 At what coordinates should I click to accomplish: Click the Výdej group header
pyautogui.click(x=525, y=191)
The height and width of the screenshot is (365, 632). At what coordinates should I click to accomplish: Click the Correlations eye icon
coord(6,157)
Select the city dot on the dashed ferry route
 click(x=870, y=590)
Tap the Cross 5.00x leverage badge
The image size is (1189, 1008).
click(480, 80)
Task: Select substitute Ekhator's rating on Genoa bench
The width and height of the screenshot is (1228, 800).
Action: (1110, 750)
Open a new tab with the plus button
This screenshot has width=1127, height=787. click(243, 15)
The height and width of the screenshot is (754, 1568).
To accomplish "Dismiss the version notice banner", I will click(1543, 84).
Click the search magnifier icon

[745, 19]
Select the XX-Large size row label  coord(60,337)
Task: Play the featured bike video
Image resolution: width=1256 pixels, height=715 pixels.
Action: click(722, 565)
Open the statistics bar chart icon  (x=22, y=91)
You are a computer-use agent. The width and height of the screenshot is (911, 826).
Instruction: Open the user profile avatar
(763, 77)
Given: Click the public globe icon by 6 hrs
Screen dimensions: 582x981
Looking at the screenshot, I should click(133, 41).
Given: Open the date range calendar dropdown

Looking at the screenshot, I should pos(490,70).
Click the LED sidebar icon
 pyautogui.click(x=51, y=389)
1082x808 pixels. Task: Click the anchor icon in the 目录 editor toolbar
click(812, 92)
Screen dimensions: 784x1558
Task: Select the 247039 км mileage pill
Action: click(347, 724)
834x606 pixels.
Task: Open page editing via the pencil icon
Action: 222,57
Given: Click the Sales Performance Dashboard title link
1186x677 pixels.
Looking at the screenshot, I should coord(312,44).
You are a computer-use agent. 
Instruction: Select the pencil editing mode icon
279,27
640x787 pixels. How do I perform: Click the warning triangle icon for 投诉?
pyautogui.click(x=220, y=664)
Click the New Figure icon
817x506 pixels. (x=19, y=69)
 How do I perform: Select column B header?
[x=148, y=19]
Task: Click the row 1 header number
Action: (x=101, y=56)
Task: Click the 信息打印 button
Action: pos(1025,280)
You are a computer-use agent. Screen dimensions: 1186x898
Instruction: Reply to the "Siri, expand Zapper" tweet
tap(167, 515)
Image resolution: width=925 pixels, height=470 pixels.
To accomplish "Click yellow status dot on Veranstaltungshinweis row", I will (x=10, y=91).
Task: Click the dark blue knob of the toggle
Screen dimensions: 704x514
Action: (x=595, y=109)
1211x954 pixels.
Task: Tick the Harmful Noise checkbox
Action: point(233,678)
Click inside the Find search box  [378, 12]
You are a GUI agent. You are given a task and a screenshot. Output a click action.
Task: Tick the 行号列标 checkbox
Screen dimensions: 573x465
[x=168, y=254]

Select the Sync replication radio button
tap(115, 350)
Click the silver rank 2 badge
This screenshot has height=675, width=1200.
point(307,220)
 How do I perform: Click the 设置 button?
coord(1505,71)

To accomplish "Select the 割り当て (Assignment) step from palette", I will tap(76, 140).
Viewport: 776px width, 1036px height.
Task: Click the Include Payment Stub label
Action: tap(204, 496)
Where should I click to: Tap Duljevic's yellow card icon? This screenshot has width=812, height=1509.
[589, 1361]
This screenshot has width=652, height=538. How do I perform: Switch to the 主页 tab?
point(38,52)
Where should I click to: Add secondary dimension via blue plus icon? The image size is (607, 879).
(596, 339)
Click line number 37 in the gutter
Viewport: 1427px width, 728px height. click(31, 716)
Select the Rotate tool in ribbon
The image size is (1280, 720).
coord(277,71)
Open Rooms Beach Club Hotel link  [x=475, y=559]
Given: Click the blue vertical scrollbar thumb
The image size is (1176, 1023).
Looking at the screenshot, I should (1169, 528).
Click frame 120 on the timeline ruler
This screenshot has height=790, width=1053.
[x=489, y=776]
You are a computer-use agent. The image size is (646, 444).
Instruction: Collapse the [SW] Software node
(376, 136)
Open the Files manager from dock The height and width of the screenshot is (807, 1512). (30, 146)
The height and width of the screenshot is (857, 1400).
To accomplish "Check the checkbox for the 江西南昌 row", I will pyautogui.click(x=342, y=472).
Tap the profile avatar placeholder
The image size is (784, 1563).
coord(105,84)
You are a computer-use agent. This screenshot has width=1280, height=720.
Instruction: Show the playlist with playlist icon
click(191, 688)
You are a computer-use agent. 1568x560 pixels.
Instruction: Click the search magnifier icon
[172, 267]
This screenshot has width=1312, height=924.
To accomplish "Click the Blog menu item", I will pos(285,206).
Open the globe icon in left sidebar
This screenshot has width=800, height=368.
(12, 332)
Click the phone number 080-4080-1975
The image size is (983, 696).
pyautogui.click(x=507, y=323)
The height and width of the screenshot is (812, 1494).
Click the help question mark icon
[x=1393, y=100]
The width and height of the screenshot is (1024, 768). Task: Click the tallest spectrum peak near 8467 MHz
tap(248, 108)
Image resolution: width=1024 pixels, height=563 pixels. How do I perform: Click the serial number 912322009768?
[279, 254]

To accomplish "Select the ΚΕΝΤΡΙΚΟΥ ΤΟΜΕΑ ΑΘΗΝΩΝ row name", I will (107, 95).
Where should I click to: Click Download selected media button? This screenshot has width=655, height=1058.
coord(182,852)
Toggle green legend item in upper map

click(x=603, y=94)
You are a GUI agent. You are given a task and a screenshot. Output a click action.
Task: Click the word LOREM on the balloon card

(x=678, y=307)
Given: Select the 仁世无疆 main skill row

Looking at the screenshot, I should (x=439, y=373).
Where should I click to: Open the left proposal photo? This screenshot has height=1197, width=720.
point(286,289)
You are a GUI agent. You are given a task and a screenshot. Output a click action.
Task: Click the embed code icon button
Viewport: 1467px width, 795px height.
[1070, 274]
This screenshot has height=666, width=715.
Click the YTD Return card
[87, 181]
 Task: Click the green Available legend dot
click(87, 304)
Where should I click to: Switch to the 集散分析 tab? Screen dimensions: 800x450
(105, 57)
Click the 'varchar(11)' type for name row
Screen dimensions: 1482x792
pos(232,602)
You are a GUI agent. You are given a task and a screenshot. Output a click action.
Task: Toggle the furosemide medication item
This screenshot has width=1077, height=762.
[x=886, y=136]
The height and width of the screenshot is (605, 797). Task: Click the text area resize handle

» **To do**: Could you copy every record above exactly as written?

» **Your response**:
 At what coordinates should I click to accomplish: Click the Výdej group header
pyautogui.click(x=525, y=191)
The height and width of the screenshot is (365, 632). At what coordinates should I click to accomplish: Click the Correlations eye icon
coord(6,157)
Select the city dot on the dashed ferry route
 click(x=870, y=590)
Tap the Cross 5.00x leverage badge
The image size is (1189, 1008).
click(480, 80)
Task: Select substitute Ekhator's rating on Genoa bench
The width and height of the screenshot is (1228, 800).
Action: (1110, 750)
Open a new tab with the plus button
This screenshot has width=1127, height=787. click(243, 15)
The height and width of the screenshot is (754, 1568).
To accomplish "Dismiss the version notice banner", I will click(1543, 84).
Click the search magnifier icon

[745, 19]
Select the XX-Large size row label  coord(60,337)
Task: Play the featured bike video
Image resolution: width=1256 pixels, height=715 pixels.
Action: click(722, 565)
Open the statistics bar chart icon  (x=22, y=91)
You are a computer-use agent. The width and height of the screenshot is (911, 826).
Instruction: Open the user profile avatar
(763, 77)
Given: Click the public globe icon by 6 hrs
Screen dimensions: 582x981
Looking at the screenshot, I should click(133, 41).
Given: Open the date range calendar dropdown

Looking at the screenshot, I should pos(490,70).
Click the LED sidebar icon
 pyautogui.click(x=51, y=389)
1082x808 pixels. Task: Click the anchor icon in the 目录 editor toolbar
click(812, 92)
Screen dimensions: 784x1558
Task: Select the 247039 км mileage pill
Action: click(347, 724)
834x606 pixels.
Task: Open page editing via the pencil icon
Action: 222,57
Given: Click the Sales Performance Dashboard title link
1186x677 pixels.
Looking at the screenshot, I should coord(312,44).
You are a computer-use agent. 
Instruction: Select the pencil editing mode icon
279,27
640x787 pixels. How do I perform: Click the warning triangle icon for 投诉?
pyautogui.click(x=220, y=664)
Click the New Figure icon
817x506 pixels. (x=19, y=69)
 How do I perform: Select column B header?
[x=148, y=19]
Task: Click the row 1 header number
Action: (x=101, y=56)
Task: Click the 信息打印 button
Action: pos(1025,280)
You are a computer-use agent. Screen dimensions: 1186x898
Instruction: Reply to the "Siri, expand Zapper" tweet
tap(167, 515)
Image resolution: width=925 pixels, height=470 pixels.
To accomplish "Click yellow status dot on Veranstaltungshinweis row", I will (x=10, y=91).
Task: Click the dark blue knob of the toggle
Screen dimensions: 704x514
Action: (x=595, y=109)
1211x954 pixels.
Task: Tick the Harmful Noise checkbox
Action: point(233,678)
Click inside the Find search box  [378, 12]
You are a GUI agent. You are given a task and a screenshot. Output a click action.
Task: Tick the 行号列标 checkbox
Screen dimensions: 573x465
[x=168, y=254]

Select the Sync replication radio button
tap(115, 350)
Click the silver rank 2 badge
This screenshot has height=675, width=1200.
point(307,220)
 How do I perform: Click the 设置 button?
coord(1505,71)

To accomplish "Select the 割り当て (Assignment) step from palette", I will tap(76, 140).
Viewport: 776px width, 1036px height.
Task: Click the Include Payment Stub label
Action: tap(204, 496)
Where should I click to: Tap Duljevic's yellow card icon? This screenshot has width=812, height=1509.
[589, 1361]
This screenshot has width=652, height=538. How do I perform: Switch to the 主页 tab?
point(38,52)
Where should I click to: Add secondary dimension via blue plus icon? The image size is (607, 879).
(596, 339)
Click line number 37 in the gutter
Viewport: 1427px width, 728px height. click(31, 716)
Select the Rotate tool in ribbon
The image size is (1280, 720).
coord(277,71)
Open Rooms Beach Club Hotel link  [x=475, y=559]
Given: Click the blue vertical scrollbar thumb
The image size is (1176, 1023).
Looking at the screenshot, I should (1169, 528).
Click frame 120 on the timeline ruler
This screenshot has height=790, width=1053.
[x=489, y=776]
You are a computer-use agent. The image size is (646, 444).
Instruction: Collapse the [SW] Software node
(376, 136)
Open the Files manager from dock The height and width of the screenshot is (807, 1512). (30, 146)
The height and width of the screenshot is (857, 1400).
To accomplish "Check the checkbox for the 江西南昌 row", I will pyautogui.click(x=342, y=472).
Tap the profile avatar placeholder
The image size is (784, 1563).
coord(105,84)
You are a computer-use agent. This screenshot has width=1280, height=720.
Instruction: Show the playlist with playlist icon
click(191, 688)
You are a computer-use agent. 1568x560 pixels.
Instruction: Click the search magnifier icon
[172, 267]
This screenshot has width=1312, height=924.
To accomplish "Click the Blog menu item", I will pos(285,206).
Open the globe icon in left sidebar
This screenshot has width=800, height=368.
(12, 332)
Click the phone number 080-4080-1975
The image size is (983, 696).
pyautogui.click(x=507, y=323)
The height and width of the screenshot is (812, 1494).
Click the help question mark icon
[x=1393, y=100]
The width and height of the screenshot is (1024, 768). Task: Click the tallest spectrum peak near 8467 MHz
tap(248, 108)
Image resolution: width=1024 pixels, height=563 pixels. How do I perform: Click the serial number 912322009768?
[279, 254]

To accomplish "Select the ΚΕΝΤΡΙΚΟΥ ΤΟΜΕΑ ΑΘΗΝΩΝ row name", I will (107, 95).
Where should I click to: Click Download selected media button? This screenshot has width=655, height=1058.
coord(182,852)
Toggle green legend item in upper map

click(x=603, y=94)
You are a GUI agent. You are given a task and a screenshot. Output a click action.
Task: Click the word LOREM on the balloon card

(x=678, y=307)
Given: Select the 仁世无疆 main skill row

Looking at the screenshot, I should (x=439, y=373).
Where should I click to: Open the left proposal photo? This screenshot has height=1197, width=720.
point(286,289)
You are a GUI agent. You are given a task and a screenshot. Output a click action.
Task: Click the embed code icon button
Viewport: 1467px width, 795px height.
[1070, 274]
This screenshot has height=666, width=715.
Click the YTD Return card
[87, 181]
 Task: Click the green Available legend dot
click(87, 304)
Where should I click to: Switch to the 集散分析 tab? Screen dimensions: 800x450
(105, 57)
Click the 'varchar(11)' type for name row
Screen dimensions: 1482x792
pos(232,602)
You are a GUI agent. You are given a task and a screenshot. Output a click action.
Task: Toggle the furosemide medication item
This screenshot has width=1077, height=762.
[x=886, y=136]
The height and width of the screenshot is (605, 797). Task: Click the text area resize handle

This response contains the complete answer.